Vietnamese speech to text with self-supervised learning

Primary LanguagePython

State-of-the-art speech recognition with Wav2Vec and Wav2letter

This repository contains ready-to-use software for Vietnamese automatic speech recognition. After downloading pre-trained models and installing dependencies, you can quickly make predictions by using:

from stt import Transcriber

transcriber = Transcriber(w2letter = '/path/to/wav2letter', w2vec = 'resources/wav2vec.pt', 
                          am = 'resources/am.bin', tokens = 'resources/tokens.txt', 
                          lexicon = 'resources/lexicon.txt', lm = 'resources/lm.bin',
                          temp_path = './temp',nthread_decoder = 4)

transcriber.transcribe(['data/audio/VIVOSSPK01_R001.wav','data/audio/VIVOSSPK01_R002.wav'])

Where '/path/to/wav2letter' refer to the actual path to wav2letter library after you've done installing dependencies.
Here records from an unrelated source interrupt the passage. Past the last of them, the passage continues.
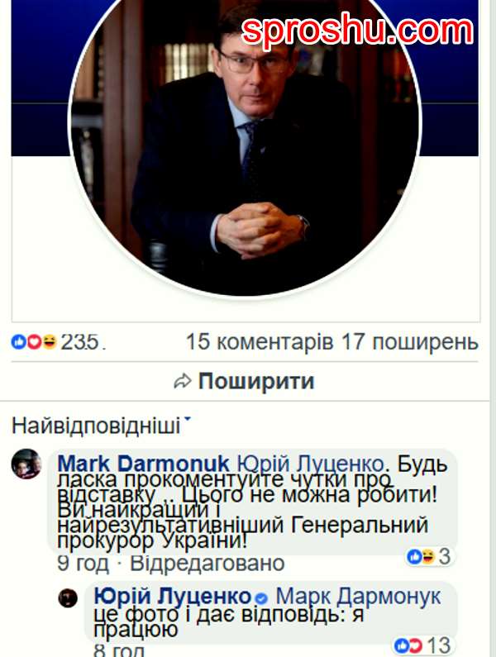496x657 pixels.
Task: Click the laughing Haha reaction icon under the post
Action: click(x=49, y=342)
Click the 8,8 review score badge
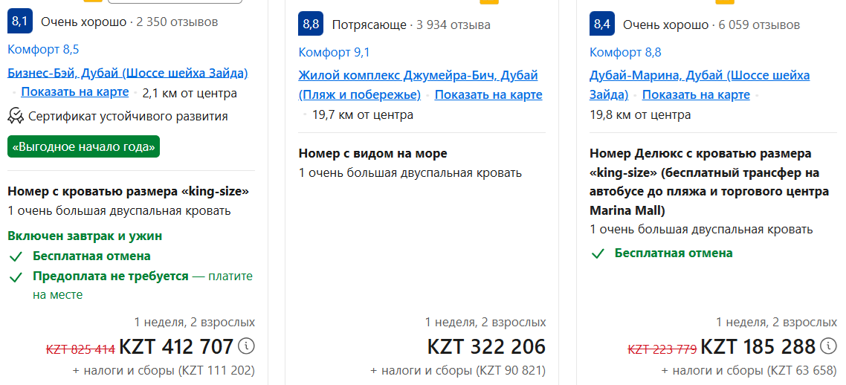The height and width of the screenshot is (385, 846). pos(311,25)
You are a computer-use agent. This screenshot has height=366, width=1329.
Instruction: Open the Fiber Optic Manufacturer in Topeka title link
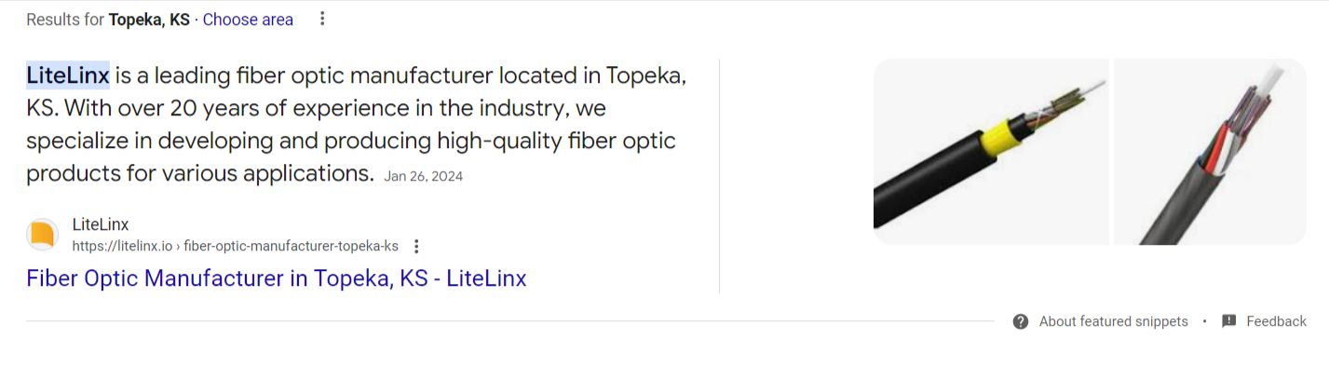277,278
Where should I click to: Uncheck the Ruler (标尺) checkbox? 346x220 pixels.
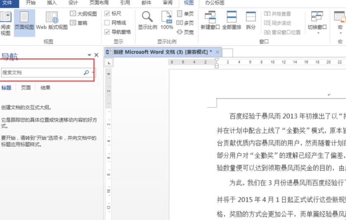pyautogui.click(x=107, y=14)
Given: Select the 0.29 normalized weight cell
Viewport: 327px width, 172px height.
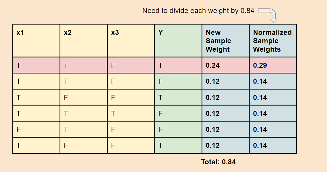Looking at the screenshot, I should 273,65.
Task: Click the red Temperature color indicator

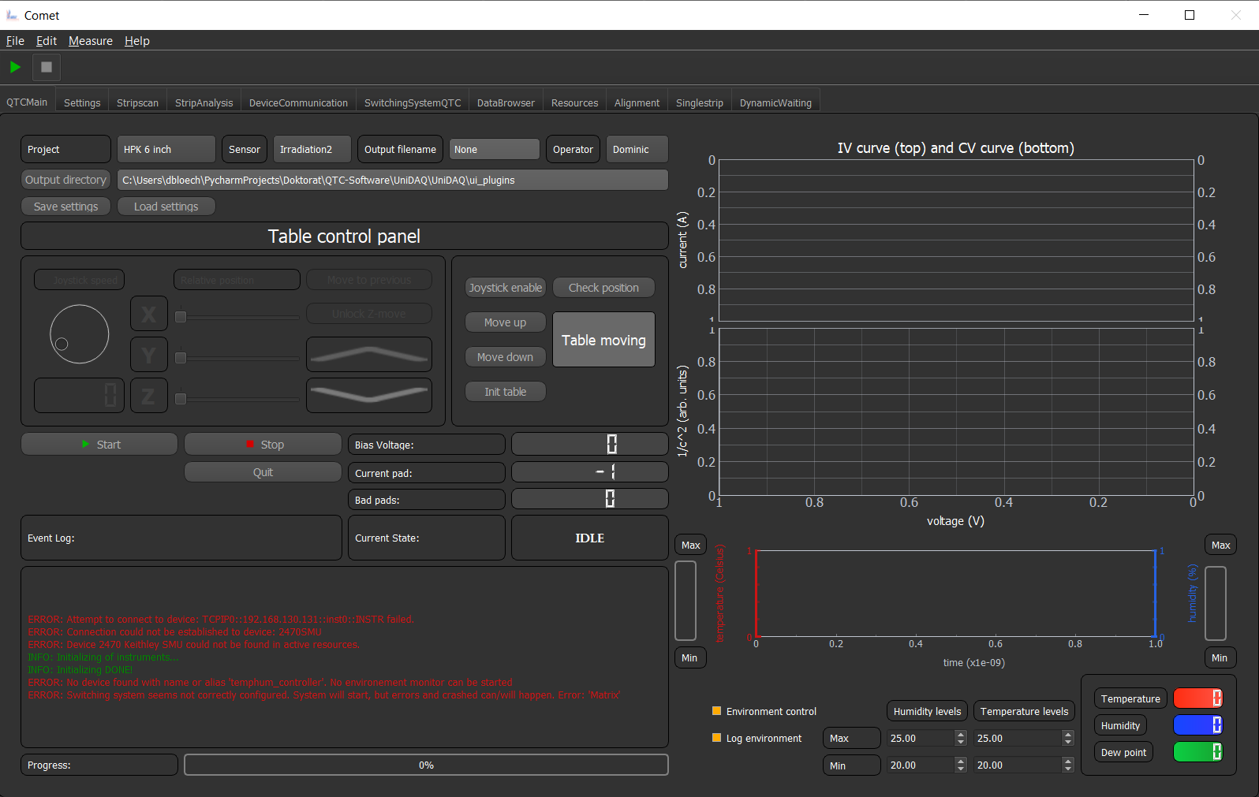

The remaining parameters can be found in resources directory.

Key Techniques:

  • Speech2vec using self-supervised learning to extract representations of raw audio. The model is trained on large amounts of unlabeled audio data (500hours), and then used to improve acoustic model training. As a result, it significantly outperforms traditional MFCC features in a low-resource setting.
  • wav2letter: for training Acoustic Modeling
  • kenlm: for training Language Modeling.

Pipeline:

Audio -> Feature extraction (Wav2Vec) -> Acoustic Modeling (wav2letter) -> Language Model (LM) -> Decoding --> Texts

Install dependencies

Warning: This might take a lot of time and effort, so keep calm and stick to the end.

Please follow this instruction

Pre-trained models

Download pre-trained models, including Wav2vec, AM, and LM at this link. After that, put all files into resources directory

Wav2vec model are trained on 500 hours of unlabeled data, while AM are trained on ~70 hours of labeled audio.

Current WER is about 15%

Continue training

If you have domain-specific labeled data, You can finetune our model on your dataset (domain adaptation):

python3 train.py --train_file data/train.lst --test_file data/test.lst \
--audio_path data/audio --wav2vec_file resources/wav2vec.pt \
--wav2letter /path/to/wav2letter --am_file resources/am.bin \
--arch_file resources/network.arch --token_file resources/tokens.txt \
--lexicon_file resources/lexicon.txt --output_path out --mode=finetune

Further improvements

Check out this great work from Facebook research:

Effectiveness of self-supervised pre-training for speech recognition. Alexei Baevski, Michael Auli, Abdelrahman Mohamed, arxiv

We propose a BERT-style model learning directly from the continuous audio data and compare pre-training on raw audio to spectral features. Fine-tuning a BERT model on 10 hour of labeled Librispeech data with a vq-wav2vec vocabulary is almost as good as the best known reported system trained on 100 hours of labeled data on testclean, while achieving a 25% WER reduction on test-other. When using only 10 minutes of labeled data, WER is 25.2 on test-other and 16.3 on test-clean. This demonstrates that self-supervision can enable speech recognition systems trained on a near-zero amount of transcribed data.